PROBLEM TO WORK ON: Because the pictures are not wanted, give back only the exact text of every entry below.

[Collected data]
= = = = = = =

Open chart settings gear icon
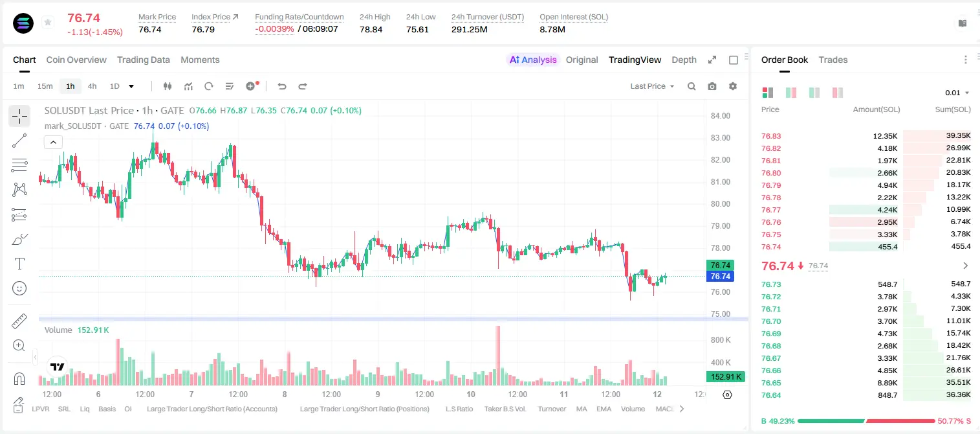The height and width of the screenshot is (434, 980). pyautogui.click(x=733, y=86)
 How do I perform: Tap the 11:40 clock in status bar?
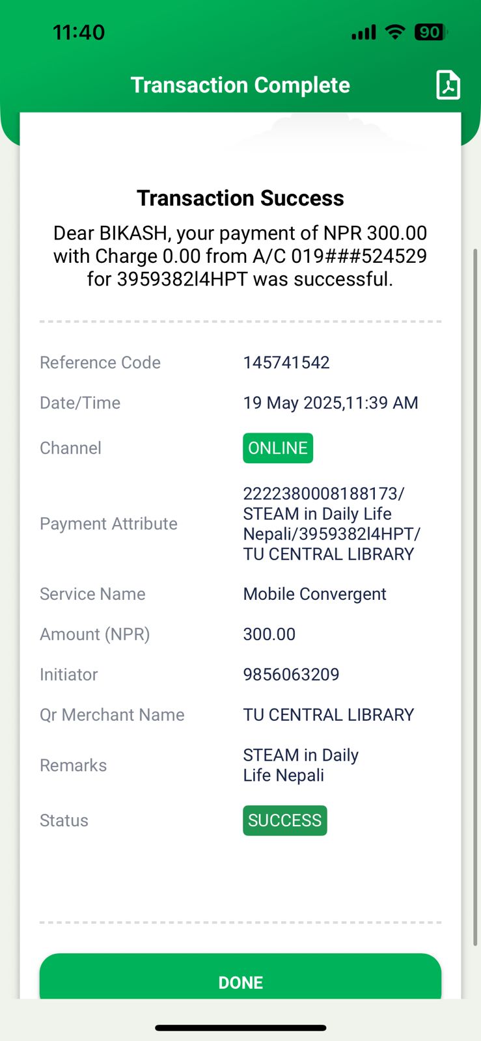tap(79, 32)
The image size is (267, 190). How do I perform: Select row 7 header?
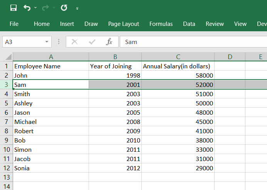coord(6,122)
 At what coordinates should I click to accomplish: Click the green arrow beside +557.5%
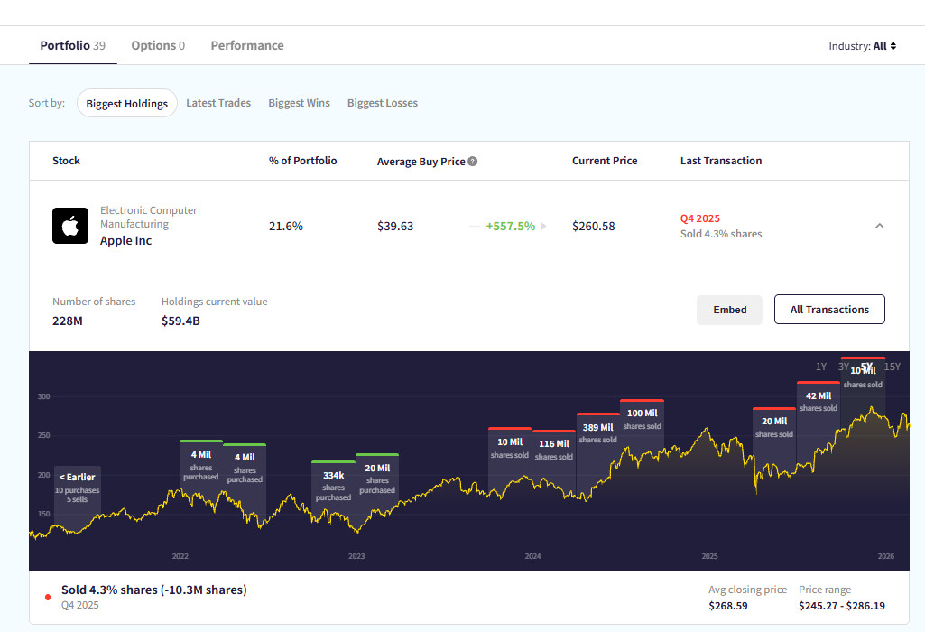point(543,226)
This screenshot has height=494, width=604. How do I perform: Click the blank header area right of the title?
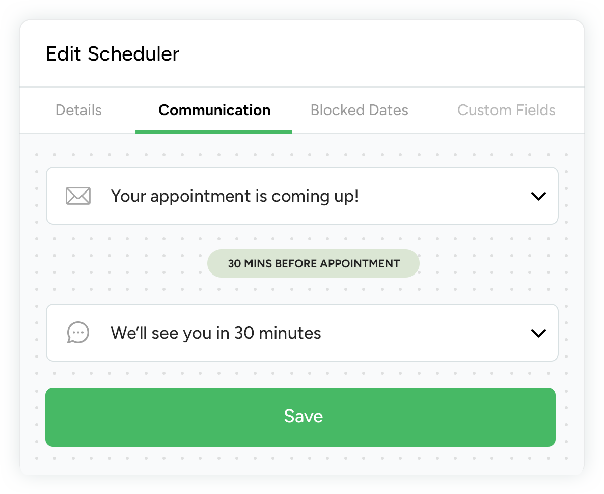point(382,54)
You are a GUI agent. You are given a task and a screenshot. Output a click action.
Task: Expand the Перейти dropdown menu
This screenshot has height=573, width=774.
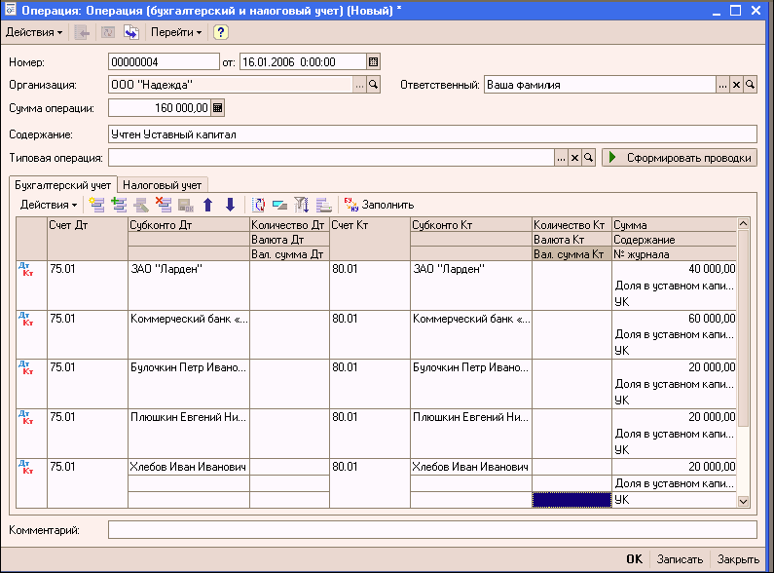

= = = = = = =

EXERCISE RESPONSE:
Open chart settings gear icon
The height and width of the screenshot is (434, 980). pyautogui.click(x=733, y=86)
 How do I perform: Tap the 11:40 clock in status bar?
tap(79, 32)
The image size is (267, 190). How do I perform: Select row 7 header?
coord(6,122)
 At what coordinates should I click to accomplish: Click the green arrow beside +557.5%
point(543,226)
This screenshot has height=494, width=604. How do I perform: Click the blank header area right of the title?
point(382,54)
You are a GUI agent. You are given a task and a screenshot. Output a click action.
Task: Expand the Перейти dropdown menu
This screenshot has height=573, width=774.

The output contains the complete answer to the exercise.